On croirait entendre ici vérifiée la théorie de Greil Marcus : ce sont les chansons qui nous traversent, et non l'inverse. Avec Three Songs, Three Singers, Three Nations (2015), le critique et universitaire américain appliquait à Dylan une idée vérifiable partout : «Je ne crois pas qu'il y ait de meilleure façon au monde pour se faire une idée d'un pays, et de son peuple, que d'écouter ses chansons. […] Peu importe le chanteur ou la chanteuse car si c'est le bon moment, la chanson le chantera, la chantera.»
A chaque région choisie sa collaboration spécifique. Après le violoncelle pour les Baléares, la chanteuse travaille donc ici avec le duo électrique Kaumwald, formé par Ernest Bergez (alias Sourdure) et Clément Vercelletto. Ce dernier nous a confié comment sont nées les textures en pleins et en déliés de leur lutherie électronique. «On n'avait jamais fait de format chanson auparavant ; d'habitude, ni les hauteurs, ni les mélodies, ni les thématiques ne sont prédéfinies. Là, les contraintes nous ont beaucoup aidés à avancer, on enregistrait presque une chanson par jour. Ça donne des humeurs très tranchées : Mi Carbonero, la première qu'on a enregistrée, est très mélancolique, lente, pleine d'allusions et de doubles sens, du genre : "Ce n'est pas chez les hommes que dure l'ardeur»" qui nous emmenaient vers des intuitions de musique.»

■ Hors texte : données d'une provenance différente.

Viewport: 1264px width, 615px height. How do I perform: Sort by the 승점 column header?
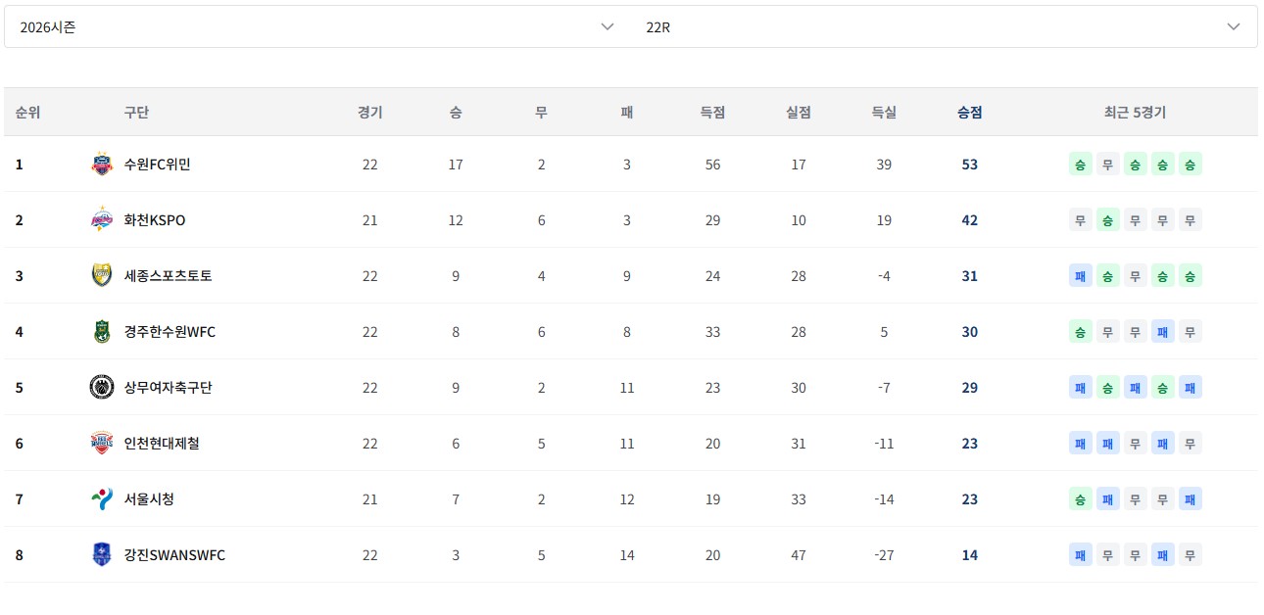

Pour la partie vocale, la chanteuse s'est voulue fidèle au possible : «Je n'ai absolument rien touché des mélodies que j'ai trouvées dans les collectages. J'ai même parfois tenté d'en restituer les différents tempéraments. Ce n'est pas de la musique tonale, ça peut parfois sonner faux. J'aurais été très limitée avec des instruments bien tempérés, mais là, avec Kaumwald et leurs synthétiseurs modulaires…» Quand on souligne le caractère étrange, parfois grivois, toujours intense des chansons choisies, Marion Cousin précise : «Tous ces textes sont violents, mais c'est aussi mon choix, j'ai un penchant pour la tragédie. Ma sélection n'est pas un panorama objectif du répertoire d'Estrémadure, non plus pour celui des Baléares !» A défaut de carte postale officielle de la région, saluons la pochette : Julien Desailly, dessinateur mais aussi joueur de cornemuse, a pour ce disque conçu une chimère entre loup et femme, cernée par la queue d'un gigantesque lézard ocellé. Cette espèce protégée, la plus grande d'Europe, se rencontre justement en Estrémadure, où une légende voudrait que le lézard s'en prenne parfois aux femmes. Un disque décidément extrême.